From 3c47124cab861809259ede26ce06e6cd4cac6315 Mon Sep 17 00:00:00 2001
From: Hardik Shah <hjshah@fb.com>
Date: Tue, 25 Jun 2024 17:47:46 -0700
Subject: [PATCH] add spec for reward model service

---
 reward_model_scoring.yaml | 170 ++++++++++++++++++++++++++++++++++++++
 1 file changed, 170 insertions(+)
 create mode 100644 reward_model_scoring.yaml

diff --git a/reward_model_scoring.yaml b/reward_model_scoring.yaml
new file mode 100644
index 000000000..5f262a16a
--- /dev/null
+++ b/reward_model_scoring.yaml
@@ -0,0 +1,170 @@
+openapi: 3.0.0
+info:
+  title: Reward Model Service
+  version: 1.0.0
+components:
+  schemas:
+    Message:
+      # TODO: Keep in sync with /chat_completion
+      type: object
+      properties:
+        role:
+          type: string
+          description: Role of the entity in the message.
+        text:
+          type: string
+          description: Text content of the message.
+        attachments:
+          type: array
+          items:
+            $ref: '#/components/schemas/Attachment'
+    Completion:
+      # TODO: Keep in sync with /chat_completion
+      type: object
+      properties:
+        id:
+          type: string
+          description: Unique identifier for the completion.
+        role:
+          type: string
+        text:
+          type: string
+        attachments:
+          type: array
+          items:
+            $ref: '#/components/schemas/Attachment'
+        tokens:
+          type: array
+          items:
+            type: integer
+        logprobs:
+          type: array
+          items:
+            type: number
+        finish_reason:
+          type: string
+    # Not Used in API but this json encoded version will be used in batch callsite
+    PromptResponsePair:
+      type: object
+      properties:
+        id:
+          type: string
+          description: Unique identifier for the prompt-response pair.
+        prompt:
+          type: array
+          items:
+            $ref: '#/components/schemas/Message'
+        response:
+          $ref: '#/components/schemas/Completion'
+    # Not Used in API but this json encoded version will be used in batch callsite
+    PromptResponseScore:
+      type: object
+      properties:
+        id:
+          type: string
+          description: Identifier carried over from the user provided id.
+        raw_score:
+          type: number
+          format: float
+          description: Raw score before any scoring function is applied.
+        score:
+          type: number
+          format: float
+          description: Final score after applying the scoring function.
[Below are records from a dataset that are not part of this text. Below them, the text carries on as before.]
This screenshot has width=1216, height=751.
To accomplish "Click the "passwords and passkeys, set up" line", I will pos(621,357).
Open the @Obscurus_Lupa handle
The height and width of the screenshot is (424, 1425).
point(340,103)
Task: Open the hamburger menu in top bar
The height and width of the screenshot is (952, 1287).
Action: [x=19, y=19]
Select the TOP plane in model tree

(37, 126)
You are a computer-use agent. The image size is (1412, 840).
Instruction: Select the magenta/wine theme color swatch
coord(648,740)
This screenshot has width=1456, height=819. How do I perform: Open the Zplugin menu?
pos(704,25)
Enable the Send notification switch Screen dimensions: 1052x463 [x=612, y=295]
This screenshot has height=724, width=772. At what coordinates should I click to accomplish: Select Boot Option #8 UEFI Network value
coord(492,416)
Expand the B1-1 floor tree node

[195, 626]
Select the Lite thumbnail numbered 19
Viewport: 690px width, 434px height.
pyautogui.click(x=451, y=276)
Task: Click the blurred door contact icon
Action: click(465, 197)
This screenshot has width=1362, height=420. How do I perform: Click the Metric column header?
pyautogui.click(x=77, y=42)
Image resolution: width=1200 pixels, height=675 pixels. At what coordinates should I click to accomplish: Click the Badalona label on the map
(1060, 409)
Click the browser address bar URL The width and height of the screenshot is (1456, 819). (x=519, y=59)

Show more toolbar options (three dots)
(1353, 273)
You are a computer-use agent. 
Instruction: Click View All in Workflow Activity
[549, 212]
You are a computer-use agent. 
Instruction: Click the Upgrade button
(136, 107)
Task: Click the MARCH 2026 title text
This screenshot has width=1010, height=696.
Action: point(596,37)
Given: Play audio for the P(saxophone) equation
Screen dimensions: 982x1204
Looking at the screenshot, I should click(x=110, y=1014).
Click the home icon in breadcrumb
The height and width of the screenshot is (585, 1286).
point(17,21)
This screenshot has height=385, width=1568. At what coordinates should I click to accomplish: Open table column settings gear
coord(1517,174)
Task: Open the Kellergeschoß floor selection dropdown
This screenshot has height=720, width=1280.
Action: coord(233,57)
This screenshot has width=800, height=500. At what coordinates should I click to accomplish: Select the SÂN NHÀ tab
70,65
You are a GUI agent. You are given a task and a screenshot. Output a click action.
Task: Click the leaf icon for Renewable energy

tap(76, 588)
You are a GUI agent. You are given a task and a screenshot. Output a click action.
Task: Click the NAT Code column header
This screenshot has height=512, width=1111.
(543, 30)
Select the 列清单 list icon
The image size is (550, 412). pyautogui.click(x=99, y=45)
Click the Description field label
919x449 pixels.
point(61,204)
+    BatchRewardModelScoring:
+      type: object
+      properties:
+        job_id:
+          type: string
+          description: Unique identifier for the job.
+        created:
+          type: string
+          format: date-time
+          description: Timestamp when the job was created.
+        status:
+          type: string
+          enum: [started, completed, running]
+          description: Current status of the job.
+        input_path:
+          type: string
+          description: User provided input path.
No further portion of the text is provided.